Ben Lamm. Photography by John Davidson.

Woolly mammoths haven’t existed for thousands of years. Most had disappeared about 10,000 years ago, and the few remaining populations were gone by about 4,000 years ago.

But imagine if they roamed in the 21st century. Their stomping in the Arctic could expose healthy, carbon-trapping grasses, suppress methane and prevent light reflection. They could restore the tundra to a global climate protector. With the ever-present threat of climate change, biodiversity loss and other issues, the mammoths would address problems humans are trying to solve.    

This isn’t just hypothetical. Earlier this year, a company called Colossal Biosciences announced its goal to bring back the woolly mammoth. And our neighbor Ben Lamm is at the helm 

Lamm, a fellow of the Explorer’s Club and a Scientific Advisory Board member on the Planetary Society, has been interested in nature preservation his whole life. 

Throughout his childhood, the Texas native traveled frequently with his family. They spent a lot of time in Africa, where they saw animals roaming freely. 

“I’ve always been drawn to animals and preserving wildlife in their natural habitat,” says Lamm, who splits his time between Austin and his family’s mid-century modern Preston Hollow home. “And then, over the last four or five years, as there’s been more and more science that’s come out showing the effects of man-made climate change, it’s just made me more interested in leveraging my skill sets with emerging technologies for that category.”

During his career, Lamm founded several startups: Hypergiant, an enterprise AI Software company focusing on critical infrastructure, space and defense; Conversable, a conversational intelligence platform that facilitates automated experiences between companies and customers, acquired by LivePerson; Chaotic Moon, a creative technology company acquired by Accenture; and Team Chaos, a gaming business acquired by Zynga.

Given his interest in synthetic biology, Lamm met with scientist George Church, a leading researcher in the field, a couple years ago. Synthetic biology includes redesigning organisms to address problems by engineering them to have new abilities. Church, the Robert Winthrop professor of genetics at Harvard Medical School and a core faculty member at the Wyss Institute for Biologically Inspired Engineering at Harvard University, is known for his breakthroughs in genomics.
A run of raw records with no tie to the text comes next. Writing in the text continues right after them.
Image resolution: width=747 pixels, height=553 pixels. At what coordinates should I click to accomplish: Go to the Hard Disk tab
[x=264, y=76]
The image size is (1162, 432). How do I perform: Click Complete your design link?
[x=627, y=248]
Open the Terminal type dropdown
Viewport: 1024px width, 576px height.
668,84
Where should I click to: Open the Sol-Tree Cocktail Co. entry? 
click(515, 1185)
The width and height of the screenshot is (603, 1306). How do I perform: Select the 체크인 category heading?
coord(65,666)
Conversations with Church about synthetic biology led to discussions about bringing back the mammoth. Together, they founded Colossal. 
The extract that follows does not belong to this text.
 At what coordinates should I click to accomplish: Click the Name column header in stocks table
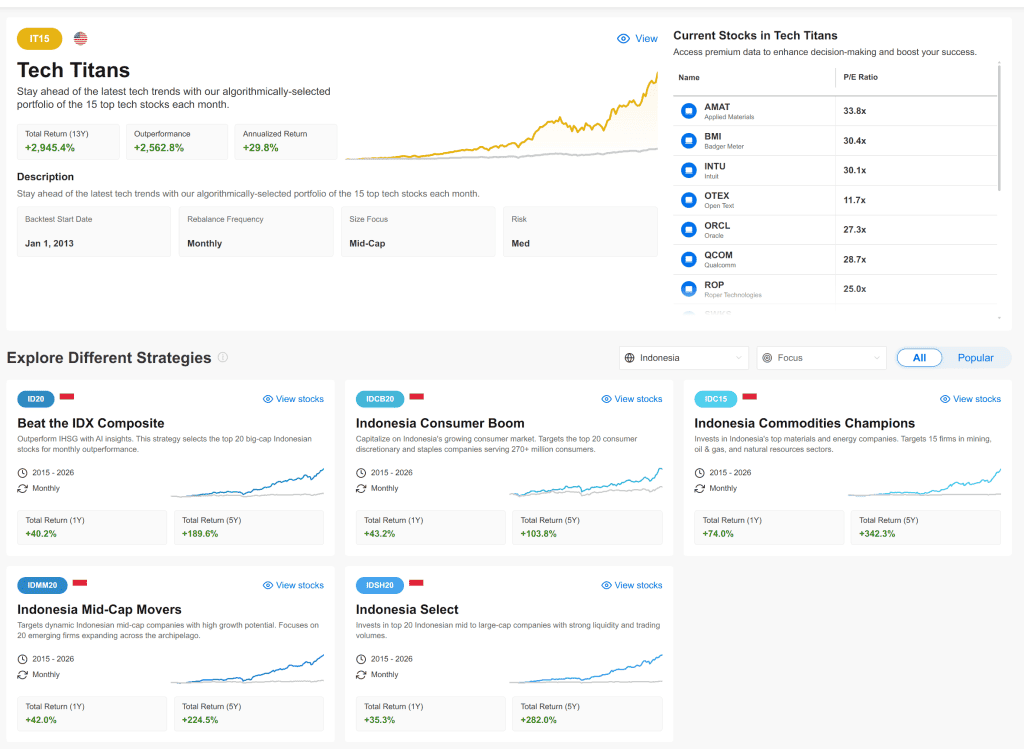[x=689, y=77]

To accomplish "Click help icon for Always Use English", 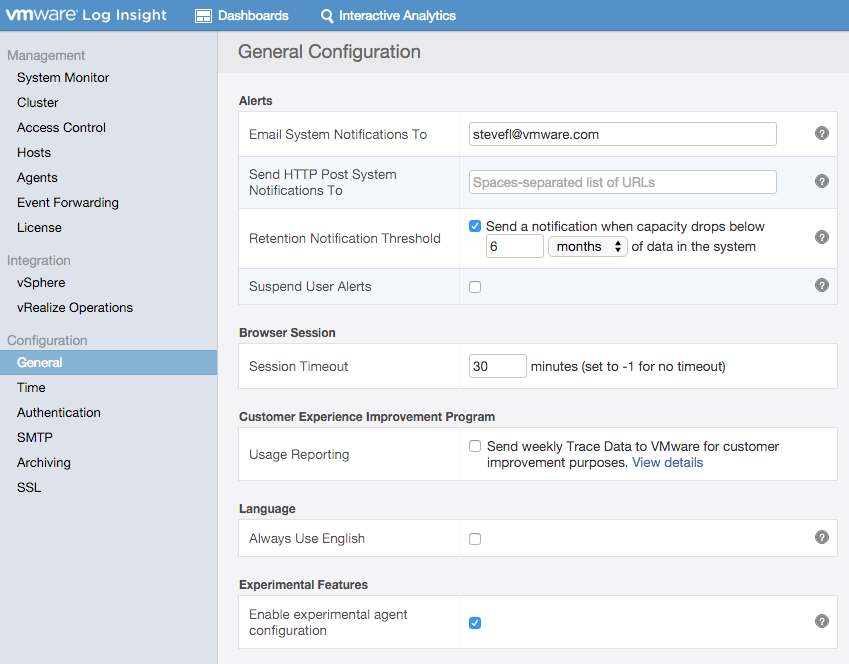I will [822, 537].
“It was really this opportunity to build this next-gen biotech company that was focused on a big moonshot that I think is as important for humanity as landing on the moon was, with the extinction, and then apply those technologies to both conservation and human health care,” Lamm says. “It was a company that really met my core values and goals, but at the same time, peaked my technological interest, and I thought I could help build a team that was pretty complementary to George and his team and his research.”  

Colossal is working with Asian elephants, which are endangered. They have a genetic code that is 99.6% similar to the woolly mammoths, their ancestors. If these elephants have the genetic adaptations to survive in the Arctic, where there is less population density and human-elephant conflict, they could be saved. 
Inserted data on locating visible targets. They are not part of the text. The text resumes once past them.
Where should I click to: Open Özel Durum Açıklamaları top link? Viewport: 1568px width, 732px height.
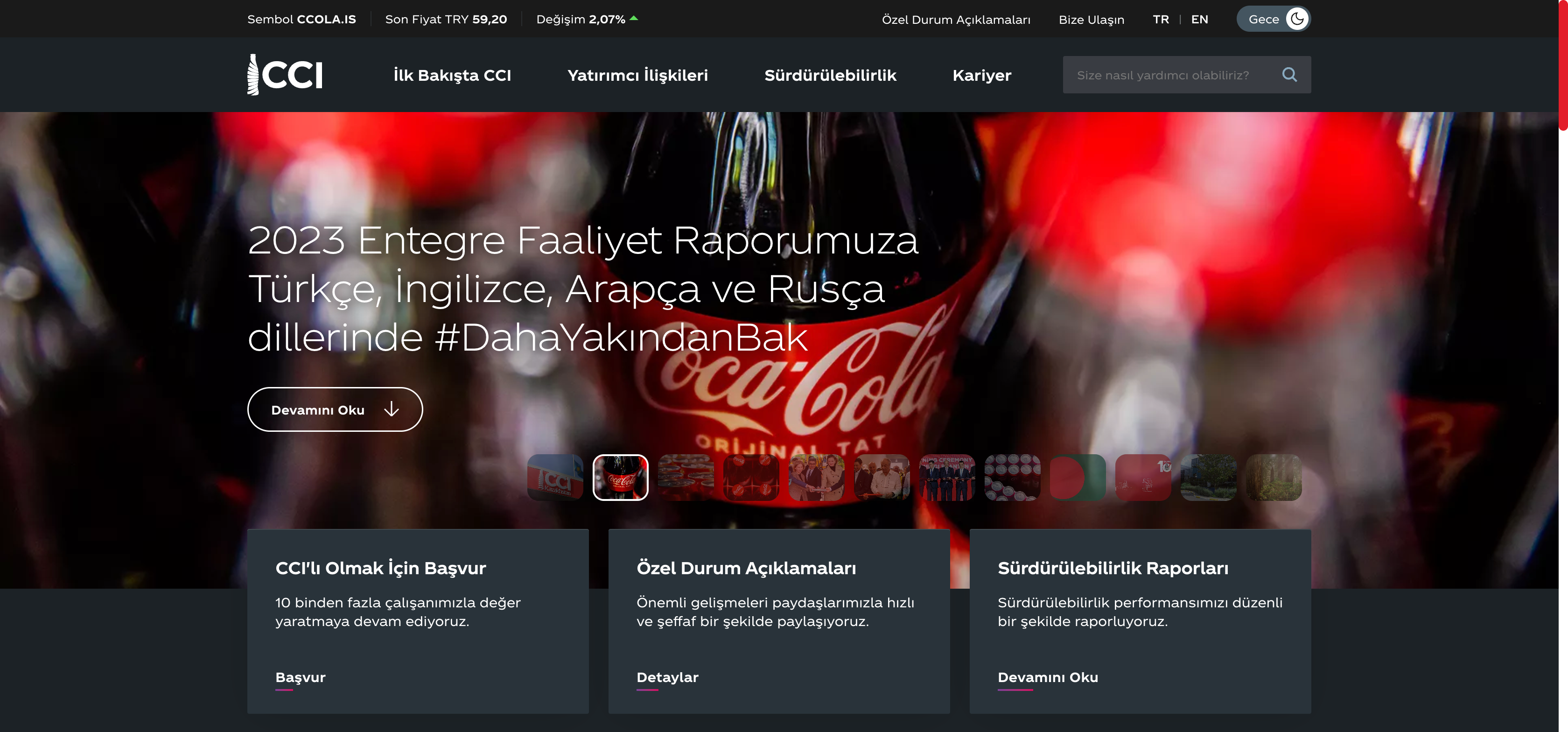coord(956,20)
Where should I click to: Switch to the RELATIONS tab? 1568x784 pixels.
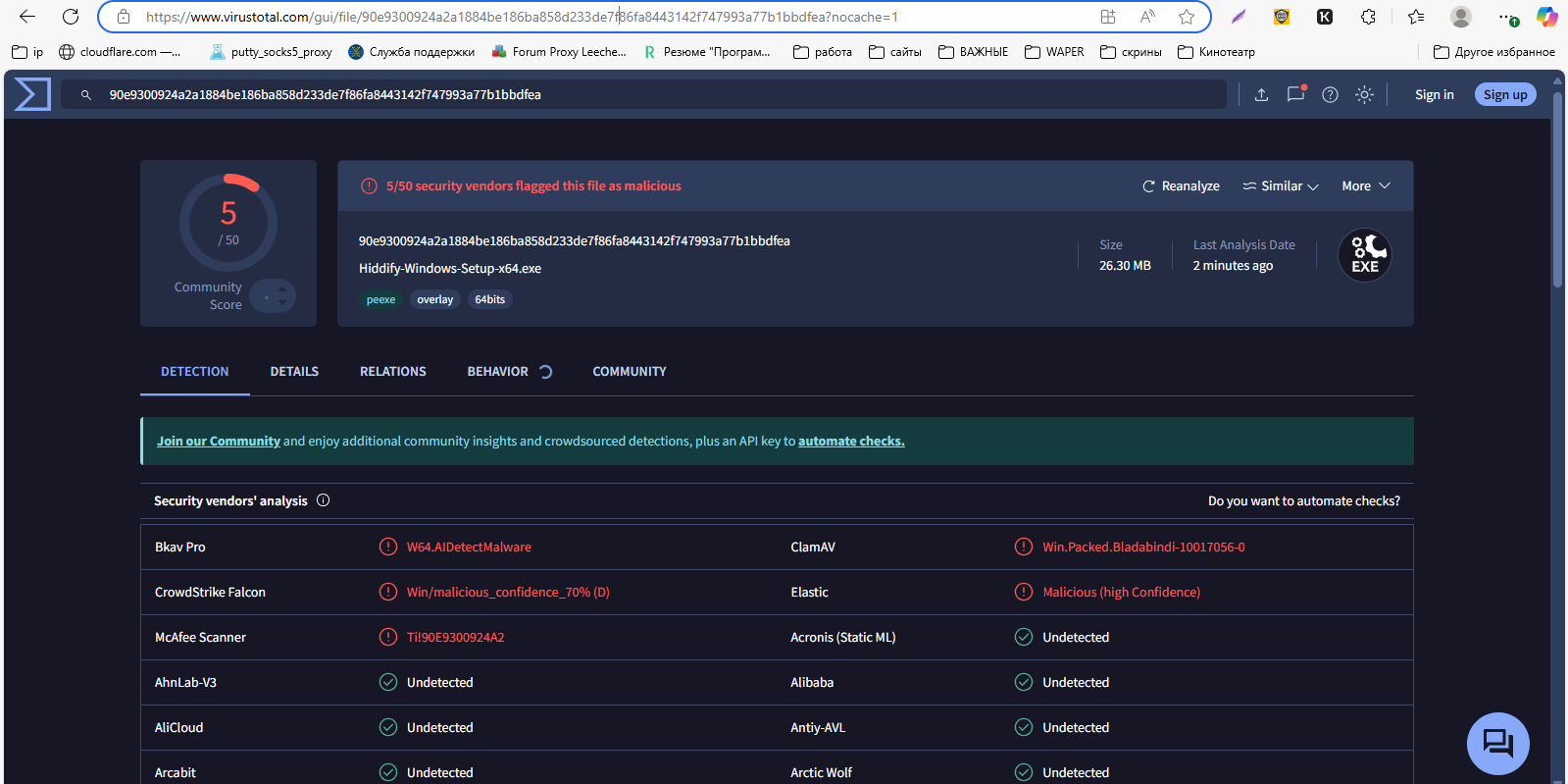point(392,372)
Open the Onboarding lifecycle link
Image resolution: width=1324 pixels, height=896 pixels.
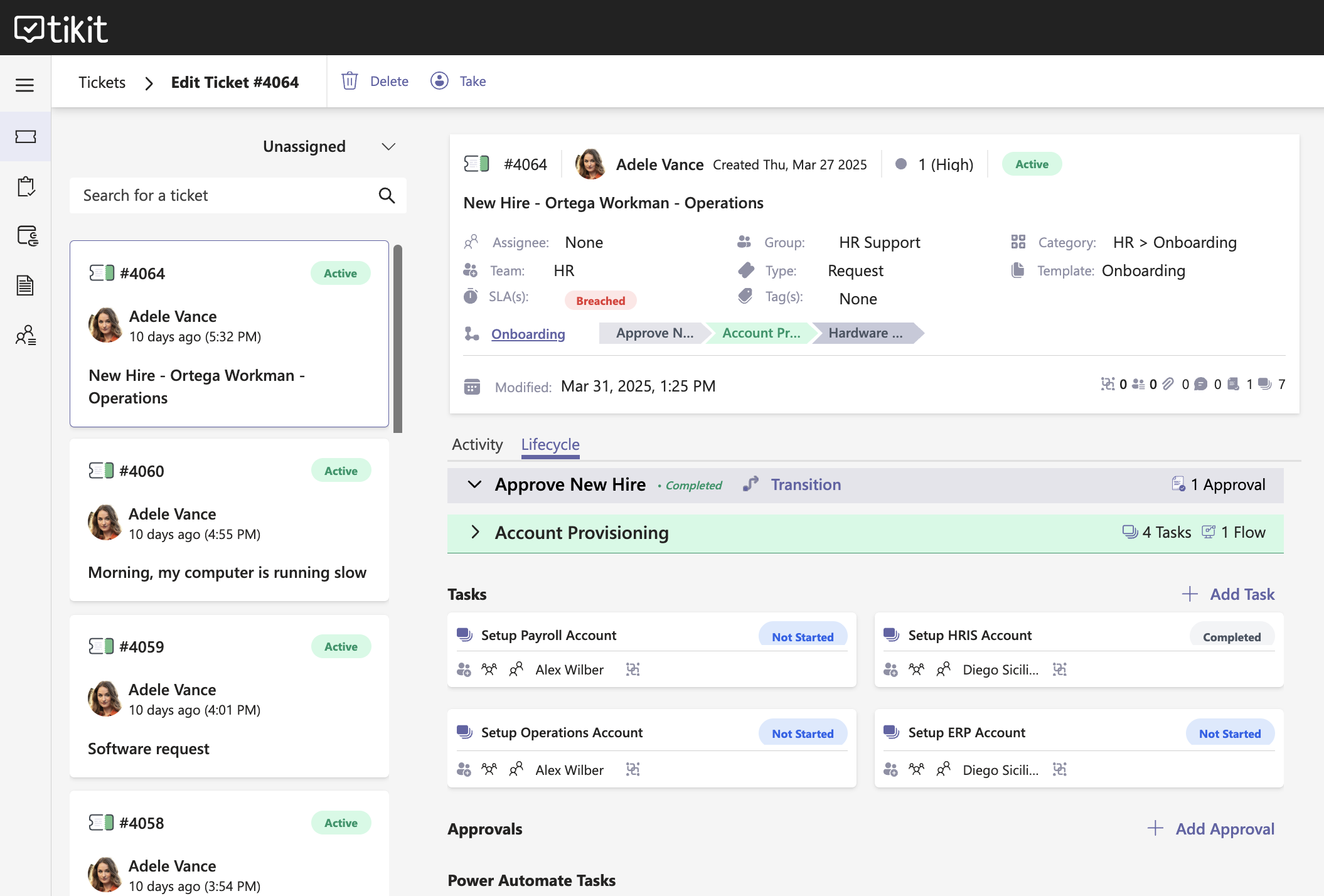pyautogui.click(x=528, y=334)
Lamm says the goal is to have the first cohort of calves, somewhere in the low teens, four to six years from now. They will look and act like woolly mammoths, but their unseen DNA will be a combination of a woolly mammoth and an Asian elephant. 

In the process, the team hopes to make other scientific advancements. For example, they’re working on a vaccine and treatment for EEHV, a form of the herpes virus that can kill elephants. Lamm says other technologies such as genetic engineering tools and artificial wombs, which can benefit human health, will also be invented.

As of mid-November, Colossal had raised $16.5 million in its seed round. The company has labs in Boston and Dallas and offices in Austin. 

“I, like many others, are excited for the day to see a mammoth back on this planet and be able to inspire others,” he says. “One of the things that I think we not only have an opportunity to do but we have a responsibility to do is to ensure that we bring to genetics and biology the same level of attention and excitement and hopefully inspiration that some of the great space technology companies like SpaceX, Blue Origin and Virgin Galactic are doing for engineering.”